胰蛋白酶的作用是使细胞间的蛋白质水解从而使细胞离散。不同的组织或者细胞对胰酶的作用反应不一样。胰酶分散细胞的活性还与其浓度、温度和作用时间有关,在pH为8.0、温度为37℃时,胰酶溶液的作用能力最强。使用胰酶时,应把握好浓度、温度和时间,以免消化过度造成细胞损伤。因Ca2+、Mg2+和血清、蛋白质克降低胰酶的活性,所以配制胰酶溶液时应选用不含Ca2+、Mg2+的BSS,如:D-Hanks液。终止消化时,可用含有血清培养液或者胰酶抑制剂终止胰酶对细胞的作用。

1. 称取胰蛋白酶:按胰蛋白酶液浓度为0.25%,用电子天平准确称取粉剂溶入小烧杯中的双蒸水(若用双蒸水需要调PH到7.2左右)或PBS(D-hanks)液中。
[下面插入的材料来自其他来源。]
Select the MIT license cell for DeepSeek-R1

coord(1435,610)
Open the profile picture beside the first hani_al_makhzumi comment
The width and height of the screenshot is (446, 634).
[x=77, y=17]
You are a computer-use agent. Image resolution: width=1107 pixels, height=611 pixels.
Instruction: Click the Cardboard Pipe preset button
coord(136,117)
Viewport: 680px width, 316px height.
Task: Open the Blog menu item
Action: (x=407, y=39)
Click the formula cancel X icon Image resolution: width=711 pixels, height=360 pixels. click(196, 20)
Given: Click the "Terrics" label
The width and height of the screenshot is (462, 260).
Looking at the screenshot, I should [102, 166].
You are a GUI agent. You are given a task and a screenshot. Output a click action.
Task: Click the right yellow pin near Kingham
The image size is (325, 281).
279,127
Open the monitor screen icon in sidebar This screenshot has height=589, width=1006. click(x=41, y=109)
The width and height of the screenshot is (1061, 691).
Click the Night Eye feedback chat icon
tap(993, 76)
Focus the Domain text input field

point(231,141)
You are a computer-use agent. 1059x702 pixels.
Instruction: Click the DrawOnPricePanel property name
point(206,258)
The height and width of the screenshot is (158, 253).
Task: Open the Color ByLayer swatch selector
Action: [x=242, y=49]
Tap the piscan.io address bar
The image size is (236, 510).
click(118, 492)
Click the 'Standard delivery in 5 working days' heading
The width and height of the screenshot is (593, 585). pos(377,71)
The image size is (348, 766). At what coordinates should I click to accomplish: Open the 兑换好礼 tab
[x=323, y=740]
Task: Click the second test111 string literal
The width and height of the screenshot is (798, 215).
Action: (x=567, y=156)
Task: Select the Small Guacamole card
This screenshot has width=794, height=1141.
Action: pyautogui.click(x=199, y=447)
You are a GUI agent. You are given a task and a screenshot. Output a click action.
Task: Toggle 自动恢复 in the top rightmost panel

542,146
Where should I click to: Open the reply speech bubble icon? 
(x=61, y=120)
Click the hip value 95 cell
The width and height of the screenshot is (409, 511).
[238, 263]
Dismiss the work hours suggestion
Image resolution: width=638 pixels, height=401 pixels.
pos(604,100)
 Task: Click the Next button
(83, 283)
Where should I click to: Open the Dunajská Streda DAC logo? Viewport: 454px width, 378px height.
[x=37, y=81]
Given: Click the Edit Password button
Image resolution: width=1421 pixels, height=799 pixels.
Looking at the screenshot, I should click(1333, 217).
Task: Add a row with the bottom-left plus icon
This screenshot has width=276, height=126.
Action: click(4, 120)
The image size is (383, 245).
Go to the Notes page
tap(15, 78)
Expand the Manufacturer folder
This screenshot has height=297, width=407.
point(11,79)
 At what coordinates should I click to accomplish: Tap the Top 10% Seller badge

搅拌混匀,置于4℃内过夜。

2. 用注射滤器抽滤消毒:配好的胰酶溶液要在超净台内用注射滤器(0.22微米微孔滤膜)抽滤除菌。然后分装成小瓶于-20℃保存以备使用。

四.青、链霉素溶液的配制于消毒

1.所用纯净水(双蒸水)需要15磅高压20分钟灭菌。


2. 具体操作均在超净台内完成。青霉素是80万单位/瓶,用注射器加4ml灭菌双蒸水。链霉素是100万单位/瓶,加5ml灭菌双蒸水,即每毫升各为20万单位。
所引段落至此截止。